- [ASSIGNMENT] Among the entries below, please repeat exactly and only the lines from the line containing "Portuguese (161, 2160)" to the line containing "Contact Us (928, 1393)", both lines included.

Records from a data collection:
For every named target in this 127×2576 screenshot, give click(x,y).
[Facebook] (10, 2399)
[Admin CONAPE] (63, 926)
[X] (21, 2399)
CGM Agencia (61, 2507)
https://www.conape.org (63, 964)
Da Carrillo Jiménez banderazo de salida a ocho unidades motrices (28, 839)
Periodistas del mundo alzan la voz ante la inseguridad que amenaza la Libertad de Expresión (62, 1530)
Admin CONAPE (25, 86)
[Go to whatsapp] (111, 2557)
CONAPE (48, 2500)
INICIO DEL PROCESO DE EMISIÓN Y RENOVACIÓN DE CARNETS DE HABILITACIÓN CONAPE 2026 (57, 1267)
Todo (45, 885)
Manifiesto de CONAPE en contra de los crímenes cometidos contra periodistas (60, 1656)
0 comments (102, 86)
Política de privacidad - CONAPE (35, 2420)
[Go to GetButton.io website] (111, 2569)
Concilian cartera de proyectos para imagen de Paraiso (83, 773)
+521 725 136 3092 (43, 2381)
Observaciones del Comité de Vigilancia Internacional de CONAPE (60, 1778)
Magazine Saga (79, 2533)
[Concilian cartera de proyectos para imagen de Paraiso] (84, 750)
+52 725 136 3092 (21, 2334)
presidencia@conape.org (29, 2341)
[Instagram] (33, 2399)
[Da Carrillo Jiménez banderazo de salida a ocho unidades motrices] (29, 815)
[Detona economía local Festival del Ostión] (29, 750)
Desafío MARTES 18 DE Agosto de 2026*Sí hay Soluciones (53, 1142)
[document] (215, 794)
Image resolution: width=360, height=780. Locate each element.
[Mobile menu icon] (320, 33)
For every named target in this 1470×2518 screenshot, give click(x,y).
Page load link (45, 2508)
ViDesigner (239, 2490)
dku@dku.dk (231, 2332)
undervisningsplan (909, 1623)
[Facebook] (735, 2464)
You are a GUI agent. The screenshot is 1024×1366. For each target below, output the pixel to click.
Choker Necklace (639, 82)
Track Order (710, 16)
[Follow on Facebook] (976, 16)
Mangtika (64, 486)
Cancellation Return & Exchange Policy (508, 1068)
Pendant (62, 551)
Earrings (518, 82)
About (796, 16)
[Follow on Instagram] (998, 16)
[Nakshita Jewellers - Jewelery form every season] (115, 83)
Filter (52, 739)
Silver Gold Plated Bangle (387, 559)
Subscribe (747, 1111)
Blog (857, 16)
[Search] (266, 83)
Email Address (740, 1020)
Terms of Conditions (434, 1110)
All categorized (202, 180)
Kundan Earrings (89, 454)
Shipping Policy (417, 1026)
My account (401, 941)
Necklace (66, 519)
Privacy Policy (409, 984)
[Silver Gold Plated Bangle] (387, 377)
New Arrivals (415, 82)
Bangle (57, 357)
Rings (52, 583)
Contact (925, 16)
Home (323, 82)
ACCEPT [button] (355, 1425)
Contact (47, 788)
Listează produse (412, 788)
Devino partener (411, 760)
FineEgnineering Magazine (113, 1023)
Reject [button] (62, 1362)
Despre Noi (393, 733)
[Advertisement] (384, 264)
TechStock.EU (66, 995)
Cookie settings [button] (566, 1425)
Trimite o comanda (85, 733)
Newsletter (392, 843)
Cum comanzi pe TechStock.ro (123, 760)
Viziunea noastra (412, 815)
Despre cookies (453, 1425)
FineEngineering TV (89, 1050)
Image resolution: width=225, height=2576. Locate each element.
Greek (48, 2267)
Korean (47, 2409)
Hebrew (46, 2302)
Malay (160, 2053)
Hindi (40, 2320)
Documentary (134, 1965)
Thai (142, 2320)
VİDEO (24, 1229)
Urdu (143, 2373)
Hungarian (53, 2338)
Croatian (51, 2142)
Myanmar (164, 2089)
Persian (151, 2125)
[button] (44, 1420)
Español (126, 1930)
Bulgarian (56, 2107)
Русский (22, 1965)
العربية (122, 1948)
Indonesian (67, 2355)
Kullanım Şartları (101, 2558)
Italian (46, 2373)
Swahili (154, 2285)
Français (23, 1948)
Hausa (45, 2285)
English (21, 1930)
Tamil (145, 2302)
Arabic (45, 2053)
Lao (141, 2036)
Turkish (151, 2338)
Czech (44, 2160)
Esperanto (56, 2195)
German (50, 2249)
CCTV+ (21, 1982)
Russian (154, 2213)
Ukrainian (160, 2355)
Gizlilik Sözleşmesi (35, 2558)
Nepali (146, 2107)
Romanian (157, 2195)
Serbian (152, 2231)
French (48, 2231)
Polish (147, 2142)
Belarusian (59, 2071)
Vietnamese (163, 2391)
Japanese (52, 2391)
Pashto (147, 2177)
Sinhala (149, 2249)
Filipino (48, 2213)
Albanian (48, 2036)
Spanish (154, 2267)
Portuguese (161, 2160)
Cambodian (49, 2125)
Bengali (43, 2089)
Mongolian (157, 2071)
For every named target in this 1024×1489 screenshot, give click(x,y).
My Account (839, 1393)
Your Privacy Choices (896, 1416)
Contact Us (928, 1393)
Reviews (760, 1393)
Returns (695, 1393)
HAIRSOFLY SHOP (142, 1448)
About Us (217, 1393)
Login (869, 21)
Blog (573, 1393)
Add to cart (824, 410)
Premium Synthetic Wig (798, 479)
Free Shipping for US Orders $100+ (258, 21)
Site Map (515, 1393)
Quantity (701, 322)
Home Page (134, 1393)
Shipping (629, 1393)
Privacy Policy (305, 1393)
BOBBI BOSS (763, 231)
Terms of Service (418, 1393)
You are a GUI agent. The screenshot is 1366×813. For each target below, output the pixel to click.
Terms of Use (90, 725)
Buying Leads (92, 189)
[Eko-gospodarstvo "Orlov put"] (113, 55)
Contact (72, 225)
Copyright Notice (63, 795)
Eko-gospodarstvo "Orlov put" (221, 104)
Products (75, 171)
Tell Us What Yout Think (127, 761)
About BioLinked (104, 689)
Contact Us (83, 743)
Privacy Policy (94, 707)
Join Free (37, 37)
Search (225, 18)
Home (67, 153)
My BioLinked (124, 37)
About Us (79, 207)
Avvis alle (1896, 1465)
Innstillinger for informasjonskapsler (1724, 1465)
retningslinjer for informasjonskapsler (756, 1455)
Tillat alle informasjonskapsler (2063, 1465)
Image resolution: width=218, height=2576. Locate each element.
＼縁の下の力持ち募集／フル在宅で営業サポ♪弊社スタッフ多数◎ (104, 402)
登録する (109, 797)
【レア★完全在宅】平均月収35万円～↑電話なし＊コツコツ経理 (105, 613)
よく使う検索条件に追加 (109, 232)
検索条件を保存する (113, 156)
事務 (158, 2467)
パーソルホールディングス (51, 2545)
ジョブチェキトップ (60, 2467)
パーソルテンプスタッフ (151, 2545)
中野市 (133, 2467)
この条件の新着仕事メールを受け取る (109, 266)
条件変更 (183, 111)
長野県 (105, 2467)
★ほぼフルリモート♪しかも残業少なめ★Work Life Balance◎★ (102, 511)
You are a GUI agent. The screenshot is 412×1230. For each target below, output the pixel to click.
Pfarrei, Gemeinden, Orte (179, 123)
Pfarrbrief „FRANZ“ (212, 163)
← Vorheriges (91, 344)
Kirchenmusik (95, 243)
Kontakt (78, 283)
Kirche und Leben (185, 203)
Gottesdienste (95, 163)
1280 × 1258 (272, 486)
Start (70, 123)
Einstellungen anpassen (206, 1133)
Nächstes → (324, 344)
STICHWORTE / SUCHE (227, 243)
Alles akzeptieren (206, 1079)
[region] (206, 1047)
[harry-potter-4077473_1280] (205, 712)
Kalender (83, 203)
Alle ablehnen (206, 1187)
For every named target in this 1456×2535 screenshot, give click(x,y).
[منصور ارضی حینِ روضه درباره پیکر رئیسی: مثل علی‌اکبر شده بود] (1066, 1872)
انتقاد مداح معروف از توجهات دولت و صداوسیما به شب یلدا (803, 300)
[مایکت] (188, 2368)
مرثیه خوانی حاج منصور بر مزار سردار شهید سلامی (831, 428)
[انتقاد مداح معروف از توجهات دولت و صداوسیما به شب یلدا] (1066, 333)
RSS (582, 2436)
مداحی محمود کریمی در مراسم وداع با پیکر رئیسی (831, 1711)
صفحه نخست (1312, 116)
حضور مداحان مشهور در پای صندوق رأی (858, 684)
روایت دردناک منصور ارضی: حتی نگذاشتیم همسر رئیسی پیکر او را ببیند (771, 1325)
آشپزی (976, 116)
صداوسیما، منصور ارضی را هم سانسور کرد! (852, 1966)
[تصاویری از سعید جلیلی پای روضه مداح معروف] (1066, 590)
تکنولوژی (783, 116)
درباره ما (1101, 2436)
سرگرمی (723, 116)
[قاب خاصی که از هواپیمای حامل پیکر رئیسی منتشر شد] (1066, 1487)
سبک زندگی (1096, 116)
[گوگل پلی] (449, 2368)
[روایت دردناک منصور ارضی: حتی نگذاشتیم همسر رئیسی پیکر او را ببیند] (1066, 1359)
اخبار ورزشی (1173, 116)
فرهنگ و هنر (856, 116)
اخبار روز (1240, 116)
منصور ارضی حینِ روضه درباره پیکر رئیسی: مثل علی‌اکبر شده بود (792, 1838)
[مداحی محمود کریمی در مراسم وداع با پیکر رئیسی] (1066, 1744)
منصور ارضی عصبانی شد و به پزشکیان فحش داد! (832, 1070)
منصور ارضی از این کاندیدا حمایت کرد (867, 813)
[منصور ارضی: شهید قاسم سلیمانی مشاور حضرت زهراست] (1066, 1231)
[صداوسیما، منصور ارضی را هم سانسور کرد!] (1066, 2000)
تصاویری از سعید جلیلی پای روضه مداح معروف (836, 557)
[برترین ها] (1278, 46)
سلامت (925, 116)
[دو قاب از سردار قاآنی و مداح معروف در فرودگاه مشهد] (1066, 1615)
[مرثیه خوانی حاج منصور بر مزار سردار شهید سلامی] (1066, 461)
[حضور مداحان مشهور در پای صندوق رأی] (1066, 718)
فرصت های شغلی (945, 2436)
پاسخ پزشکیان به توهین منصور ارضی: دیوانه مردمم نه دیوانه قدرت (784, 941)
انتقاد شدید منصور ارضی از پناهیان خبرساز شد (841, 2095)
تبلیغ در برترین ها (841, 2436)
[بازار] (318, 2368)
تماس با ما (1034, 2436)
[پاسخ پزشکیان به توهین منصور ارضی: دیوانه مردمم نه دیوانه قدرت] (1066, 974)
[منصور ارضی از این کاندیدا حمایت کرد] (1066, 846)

- [EXERCISE RESULT]
Portuguese (161, 2160)
Cambodian (49, 2125)
Bengali (43, 2089)
Mongolian (157, 2071)
For every named target in this 1024×1489 screenshot, give click(x,y).
My Account (839, 1393)
Your Privacy Choices (896, 1416)
Contact Us (928, 1393)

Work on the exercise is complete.